* **Requirement 1**
Answer these questions from the Tevita Ratuva profile.
(a) Which school did Ratuva attend?
(b) What position does he play?
(c) Which competition did the Fiji Warriors win in 2018?
* **Requirement 2**
From the Tevita Ratuva profile, extract the stretch from "- Weight: 121" through "City / 2 / (0)", word for word.
* **Requirement 3**
According to the Tevita Ratuva profile, why did he not play for Bordeaux in the 2018-19 Top 14 season? Answer in one to three sentences.
━━ Document section ━━
Tevita Ratuva
- Born: Tevita Ratuva 8 May 1995 (age 31) Nadroga, Fiji
- Height: 2.0 m (6 ft 7 in)
- Weight: 121 kg (267 lb)
- School: Cuvu College

Rugby union career
- Position: Lock
- Current team: CA Brive

Senior career
- Years: Team / Apps / (Points)
- 2017: Brisbane City / 2 / (0)
- 2018–2019: Bordeaux / 0 / (0)
- 2019–2021: Scarlets / 21 / (5)
- 2021–2025: Brive / 70 / (25)
- Correct as of 23 March 2021

International career
- Years: Team / Apps / (Points)
- 2018: Fiji Warriors
- 2019: Fiji / 11 / (5)
- Correct as of 25 September 2019

= Tevita Ratuva =

Fijian rugby player (born 1995)

 Tevita Ratuva (born 8 May 1995) is a Fijian rugby player for Scarlets in the Pro14.

Ratuva played for Brisbane City in Australia's 2017 National Rugby Championship. In 2018 he was part of the Fiji Warriors side which won the 2018 World Rugby Pacific Challenge, in competition with Junior Japan, Samoa A and Tonga A. In the summer of 2018 Ratuva moved to Bordeaux but suffered a broken leg and did not play for the club in the 2018-19 Top 14 season, in March 2019 he returned to action for Bordeaux's Espoirs side.
━━━
━━ Available data ━━
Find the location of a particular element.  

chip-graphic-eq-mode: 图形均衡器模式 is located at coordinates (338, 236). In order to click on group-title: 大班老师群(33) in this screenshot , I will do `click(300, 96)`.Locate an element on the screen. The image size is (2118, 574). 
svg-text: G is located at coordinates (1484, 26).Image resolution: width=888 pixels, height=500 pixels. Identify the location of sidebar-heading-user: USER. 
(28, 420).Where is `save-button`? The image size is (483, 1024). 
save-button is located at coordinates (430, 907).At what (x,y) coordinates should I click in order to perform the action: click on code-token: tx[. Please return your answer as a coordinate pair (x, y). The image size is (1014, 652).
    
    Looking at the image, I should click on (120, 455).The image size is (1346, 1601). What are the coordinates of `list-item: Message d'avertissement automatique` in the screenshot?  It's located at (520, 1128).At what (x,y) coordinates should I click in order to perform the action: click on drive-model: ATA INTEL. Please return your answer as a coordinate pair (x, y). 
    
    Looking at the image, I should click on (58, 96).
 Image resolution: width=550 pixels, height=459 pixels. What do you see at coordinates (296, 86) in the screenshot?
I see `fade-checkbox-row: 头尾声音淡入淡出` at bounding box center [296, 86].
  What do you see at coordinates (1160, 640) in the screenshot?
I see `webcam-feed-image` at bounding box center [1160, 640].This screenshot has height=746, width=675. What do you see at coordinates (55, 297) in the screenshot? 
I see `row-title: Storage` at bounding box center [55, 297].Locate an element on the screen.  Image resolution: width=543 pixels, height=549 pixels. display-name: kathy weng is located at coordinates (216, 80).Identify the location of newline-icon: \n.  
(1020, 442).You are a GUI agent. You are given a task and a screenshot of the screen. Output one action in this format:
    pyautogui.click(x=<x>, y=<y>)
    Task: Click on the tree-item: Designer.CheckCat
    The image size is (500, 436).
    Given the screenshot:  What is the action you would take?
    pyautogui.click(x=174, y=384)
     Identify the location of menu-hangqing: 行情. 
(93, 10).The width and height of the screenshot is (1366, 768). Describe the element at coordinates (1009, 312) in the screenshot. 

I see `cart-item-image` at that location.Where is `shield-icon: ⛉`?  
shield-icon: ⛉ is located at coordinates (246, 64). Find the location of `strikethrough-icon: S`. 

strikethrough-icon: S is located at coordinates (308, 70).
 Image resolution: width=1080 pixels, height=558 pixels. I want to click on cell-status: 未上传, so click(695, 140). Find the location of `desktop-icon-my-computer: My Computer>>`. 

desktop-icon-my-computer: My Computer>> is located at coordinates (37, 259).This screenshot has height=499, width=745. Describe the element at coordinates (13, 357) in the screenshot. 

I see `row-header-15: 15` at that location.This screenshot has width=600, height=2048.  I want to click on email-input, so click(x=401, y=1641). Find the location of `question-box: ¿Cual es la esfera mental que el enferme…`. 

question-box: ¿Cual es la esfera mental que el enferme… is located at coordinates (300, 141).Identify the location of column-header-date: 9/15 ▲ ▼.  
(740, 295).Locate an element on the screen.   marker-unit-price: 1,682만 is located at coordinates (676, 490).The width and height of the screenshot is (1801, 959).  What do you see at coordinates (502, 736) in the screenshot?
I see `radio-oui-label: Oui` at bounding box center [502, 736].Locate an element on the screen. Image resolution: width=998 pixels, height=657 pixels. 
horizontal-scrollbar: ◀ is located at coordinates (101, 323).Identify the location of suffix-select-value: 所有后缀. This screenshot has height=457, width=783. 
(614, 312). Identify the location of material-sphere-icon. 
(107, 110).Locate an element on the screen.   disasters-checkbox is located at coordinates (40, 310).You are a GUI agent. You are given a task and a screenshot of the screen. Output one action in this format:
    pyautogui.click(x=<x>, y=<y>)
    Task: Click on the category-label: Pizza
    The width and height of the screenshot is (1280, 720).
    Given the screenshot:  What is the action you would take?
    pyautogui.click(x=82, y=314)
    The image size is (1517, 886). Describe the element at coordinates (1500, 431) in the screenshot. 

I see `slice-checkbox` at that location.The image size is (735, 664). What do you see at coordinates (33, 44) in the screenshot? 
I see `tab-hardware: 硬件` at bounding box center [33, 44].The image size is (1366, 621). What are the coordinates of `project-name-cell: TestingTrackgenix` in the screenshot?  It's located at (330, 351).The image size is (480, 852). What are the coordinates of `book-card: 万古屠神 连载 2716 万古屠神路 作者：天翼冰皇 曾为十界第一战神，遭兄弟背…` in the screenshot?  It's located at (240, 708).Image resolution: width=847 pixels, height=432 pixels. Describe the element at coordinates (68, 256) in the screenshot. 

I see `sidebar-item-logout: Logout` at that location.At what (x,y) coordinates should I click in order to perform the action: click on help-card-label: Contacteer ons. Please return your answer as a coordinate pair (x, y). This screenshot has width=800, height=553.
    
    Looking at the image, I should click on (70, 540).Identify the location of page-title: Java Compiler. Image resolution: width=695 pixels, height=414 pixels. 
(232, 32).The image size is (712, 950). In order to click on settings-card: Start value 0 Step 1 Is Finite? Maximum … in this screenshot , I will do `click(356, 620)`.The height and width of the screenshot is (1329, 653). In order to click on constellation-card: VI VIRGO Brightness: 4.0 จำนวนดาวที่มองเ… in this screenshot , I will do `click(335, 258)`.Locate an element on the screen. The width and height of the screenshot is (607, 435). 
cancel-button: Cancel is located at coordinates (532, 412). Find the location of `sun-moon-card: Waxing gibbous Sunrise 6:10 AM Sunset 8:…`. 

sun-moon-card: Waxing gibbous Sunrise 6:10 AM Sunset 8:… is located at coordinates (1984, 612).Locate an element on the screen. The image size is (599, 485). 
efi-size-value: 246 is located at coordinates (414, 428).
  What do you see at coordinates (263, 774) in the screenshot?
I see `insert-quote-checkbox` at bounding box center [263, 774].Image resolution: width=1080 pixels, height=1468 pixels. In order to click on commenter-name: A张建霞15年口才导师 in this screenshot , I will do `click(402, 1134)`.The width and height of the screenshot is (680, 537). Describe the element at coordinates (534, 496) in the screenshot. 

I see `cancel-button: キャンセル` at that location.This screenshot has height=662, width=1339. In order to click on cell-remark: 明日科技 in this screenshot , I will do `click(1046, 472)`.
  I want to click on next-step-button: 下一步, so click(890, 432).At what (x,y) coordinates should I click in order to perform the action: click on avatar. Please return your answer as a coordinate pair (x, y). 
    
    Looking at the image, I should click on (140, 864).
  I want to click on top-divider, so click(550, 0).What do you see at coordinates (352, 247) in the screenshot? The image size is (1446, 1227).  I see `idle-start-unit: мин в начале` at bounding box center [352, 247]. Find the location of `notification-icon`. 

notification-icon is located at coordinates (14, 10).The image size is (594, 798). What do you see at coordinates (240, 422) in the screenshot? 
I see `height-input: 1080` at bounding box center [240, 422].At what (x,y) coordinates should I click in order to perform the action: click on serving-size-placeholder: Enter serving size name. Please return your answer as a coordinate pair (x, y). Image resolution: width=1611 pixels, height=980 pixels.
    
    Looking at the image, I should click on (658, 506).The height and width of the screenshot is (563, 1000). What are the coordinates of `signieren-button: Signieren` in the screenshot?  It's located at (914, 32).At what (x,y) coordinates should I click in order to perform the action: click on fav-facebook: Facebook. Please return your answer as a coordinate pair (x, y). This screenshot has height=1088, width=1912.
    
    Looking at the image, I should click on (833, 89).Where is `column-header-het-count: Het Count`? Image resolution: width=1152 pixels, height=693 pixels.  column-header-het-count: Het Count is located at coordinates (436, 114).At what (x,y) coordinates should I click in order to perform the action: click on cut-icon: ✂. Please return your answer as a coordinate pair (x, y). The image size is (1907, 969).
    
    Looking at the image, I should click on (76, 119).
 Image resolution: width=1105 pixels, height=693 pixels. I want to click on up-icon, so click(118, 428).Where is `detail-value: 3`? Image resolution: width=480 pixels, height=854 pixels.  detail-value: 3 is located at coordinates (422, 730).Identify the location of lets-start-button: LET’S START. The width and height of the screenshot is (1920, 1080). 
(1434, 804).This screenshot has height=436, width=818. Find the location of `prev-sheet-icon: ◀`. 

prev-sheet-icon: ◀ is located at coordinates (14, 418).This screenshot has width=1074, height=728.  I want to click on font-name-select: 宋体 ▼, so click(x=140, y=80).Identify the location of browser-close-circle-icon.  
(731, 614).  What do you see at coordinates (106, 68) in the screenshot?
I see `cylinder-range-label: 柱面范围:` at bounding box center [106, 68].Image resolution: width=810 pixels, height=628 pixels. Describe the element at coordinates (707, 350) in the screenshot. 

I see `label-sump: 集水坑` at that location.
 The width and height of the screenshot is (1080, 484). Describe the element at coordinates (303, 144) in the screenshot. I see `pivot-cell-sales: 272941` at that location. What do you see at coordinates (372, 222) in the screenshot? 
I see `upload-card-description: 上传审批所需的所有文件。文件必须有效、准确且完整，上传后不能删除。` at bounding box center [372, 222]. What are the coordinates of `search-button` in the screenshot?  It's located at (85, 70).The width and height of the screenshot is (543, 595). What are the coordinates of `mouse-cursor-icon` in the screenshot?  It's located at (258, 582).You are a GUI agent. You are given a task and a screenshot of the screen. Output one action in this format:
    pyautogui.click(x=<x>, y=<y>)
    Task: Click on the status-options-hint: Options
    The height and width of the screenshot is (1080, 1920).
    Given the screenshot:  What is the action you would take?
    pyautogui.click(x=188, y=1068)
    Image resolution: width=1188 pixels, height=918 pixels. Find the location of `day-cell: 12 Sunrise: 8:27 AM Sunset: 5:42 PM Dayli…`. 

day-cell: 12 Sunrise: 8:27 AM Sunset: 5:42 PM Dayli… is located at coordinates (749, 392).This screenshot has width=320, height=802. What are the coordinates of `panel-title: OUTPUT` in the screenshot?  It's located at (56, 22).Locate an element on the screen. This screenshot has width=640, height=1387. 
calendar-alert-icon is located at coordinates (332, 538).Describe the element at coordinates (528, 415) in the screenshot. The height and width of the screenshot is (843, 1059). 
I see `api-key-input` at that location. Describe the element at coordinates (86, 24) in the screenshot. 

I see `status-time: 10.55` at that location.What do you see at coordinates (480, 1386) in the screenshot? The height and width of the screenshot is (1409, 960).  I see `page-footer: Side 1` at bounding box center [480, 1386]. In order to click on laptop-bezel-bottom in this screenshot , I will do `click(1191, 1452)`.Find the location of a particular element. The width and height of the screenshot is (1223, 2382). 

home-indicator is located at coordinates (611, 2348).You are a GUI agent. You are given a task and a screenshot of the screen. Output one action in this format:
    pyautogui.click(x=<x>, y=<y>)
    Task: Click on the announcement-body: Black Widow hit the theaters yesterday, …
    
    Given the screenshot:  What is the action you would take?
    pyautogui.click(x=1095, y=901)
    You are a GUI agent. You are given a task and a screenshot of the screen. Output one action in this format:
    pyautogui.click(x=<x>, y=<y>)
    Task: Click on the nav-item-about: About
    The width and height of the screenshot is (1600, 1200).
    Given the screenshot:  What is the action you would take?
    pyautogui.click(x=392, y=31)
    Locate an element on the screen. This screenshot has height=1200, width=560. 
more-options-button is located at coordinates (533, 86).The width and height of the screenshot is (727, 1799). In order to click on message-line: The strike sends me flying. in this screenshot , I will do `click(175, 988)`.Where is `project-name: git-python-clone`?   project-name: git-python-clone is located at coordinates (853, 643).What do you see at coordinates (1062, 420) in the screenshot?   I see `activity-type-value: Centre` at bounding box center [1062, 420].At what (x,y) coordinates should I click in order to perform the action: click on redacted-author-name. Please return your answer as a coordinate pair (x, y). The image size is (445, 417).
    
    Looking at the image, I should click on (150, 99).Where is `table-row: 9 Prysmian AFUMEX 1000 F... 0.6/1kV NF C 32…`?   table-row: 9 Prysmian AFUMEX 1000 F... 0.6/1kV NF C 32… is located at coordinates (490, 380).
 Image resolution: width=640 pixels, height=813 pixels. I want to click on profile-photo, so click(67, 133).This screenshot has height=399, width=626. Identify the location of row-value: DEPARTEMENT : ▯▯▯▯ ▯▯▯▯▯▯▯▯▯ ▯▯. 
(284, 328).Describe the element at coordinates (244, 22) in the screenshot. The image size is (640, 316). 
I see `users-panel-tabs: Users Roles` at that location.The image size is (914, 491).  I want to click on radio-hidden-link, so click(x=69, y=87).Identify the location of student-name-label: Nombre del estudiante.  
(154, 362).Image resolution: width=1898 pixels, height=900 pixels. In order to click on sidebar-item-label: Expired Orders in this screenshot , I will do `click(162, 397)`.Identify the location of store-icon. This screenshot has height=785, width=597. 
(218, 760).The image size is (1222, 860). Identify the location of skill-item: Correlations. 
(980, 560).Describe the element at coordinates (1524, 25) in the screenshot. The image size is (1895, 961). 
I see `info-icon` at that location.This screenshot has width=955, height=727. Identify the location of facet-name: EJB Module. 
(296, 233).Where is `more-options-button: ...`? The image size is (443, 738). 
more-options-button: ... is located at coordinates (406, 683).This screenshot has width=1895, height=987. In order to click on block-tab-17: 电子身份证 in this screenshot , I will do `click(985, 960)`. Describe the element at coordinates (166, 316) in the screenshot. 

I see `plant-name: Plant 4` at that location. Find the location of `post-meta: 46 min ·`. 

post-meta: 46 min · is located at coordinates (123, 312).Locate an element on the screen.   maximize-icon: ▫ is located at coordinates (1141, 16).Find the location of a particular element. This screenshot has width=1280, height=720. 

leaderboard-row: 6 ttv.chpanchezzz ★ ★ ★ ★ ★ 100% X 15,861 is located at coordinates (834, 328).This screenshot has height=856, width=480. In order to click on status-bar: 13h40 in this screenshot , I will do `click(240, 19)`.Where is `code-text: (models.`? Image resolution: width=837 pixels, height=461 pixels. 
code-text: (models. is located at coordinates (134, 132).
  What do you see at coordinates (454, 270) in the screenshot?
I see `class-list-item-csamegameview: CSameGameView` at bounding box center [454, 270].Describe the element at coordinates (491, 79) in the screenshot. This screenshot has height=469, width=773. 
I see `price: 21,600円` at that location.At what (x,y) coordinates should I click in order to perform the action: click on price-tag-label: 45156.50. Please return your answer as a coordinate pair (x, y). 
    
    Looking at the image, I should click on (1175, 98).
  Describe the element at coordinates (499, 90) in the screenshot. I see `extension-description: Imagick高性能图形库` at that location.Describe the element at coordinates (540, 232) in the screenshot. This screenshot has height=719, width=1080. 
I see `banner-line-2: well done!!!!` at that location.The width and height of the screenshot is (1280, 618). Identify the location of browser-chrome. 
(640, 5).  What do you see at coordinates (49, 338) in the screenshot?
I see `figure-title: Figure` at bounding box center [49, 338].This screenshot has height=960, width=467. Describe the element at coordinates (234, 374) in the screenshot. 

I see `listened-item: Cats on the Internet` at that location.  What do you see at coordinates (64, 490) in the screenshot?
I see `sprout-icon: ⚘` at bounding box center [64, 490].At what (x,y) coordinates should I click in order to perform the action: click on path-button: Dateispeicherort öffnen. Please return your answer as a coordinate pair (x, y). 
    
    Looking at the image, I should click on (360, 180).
━━━
* **Your solution 1**
(a) Cuvu College
(b) Lock
(c) The 2018 World Rugby Pacific Challenge

* **Your solution 2**
- Weight: 121 kg (267 lb)
- School: Cuvu College

Rugby union career
- Position: Lock
- Current team: CA Brive

Senior career
- Years: Team / Apps / (Points)
- 2017: Brisbane City / 2 / (0)

* **Your solution 3**
After moving to Bordeaux in the summer of 2018, Ratuva suffered a broken leg, so he did not play for the club in the 2018-19 Top 14 season. He returned to action for Bordeaux's Espoirs side in March 2019.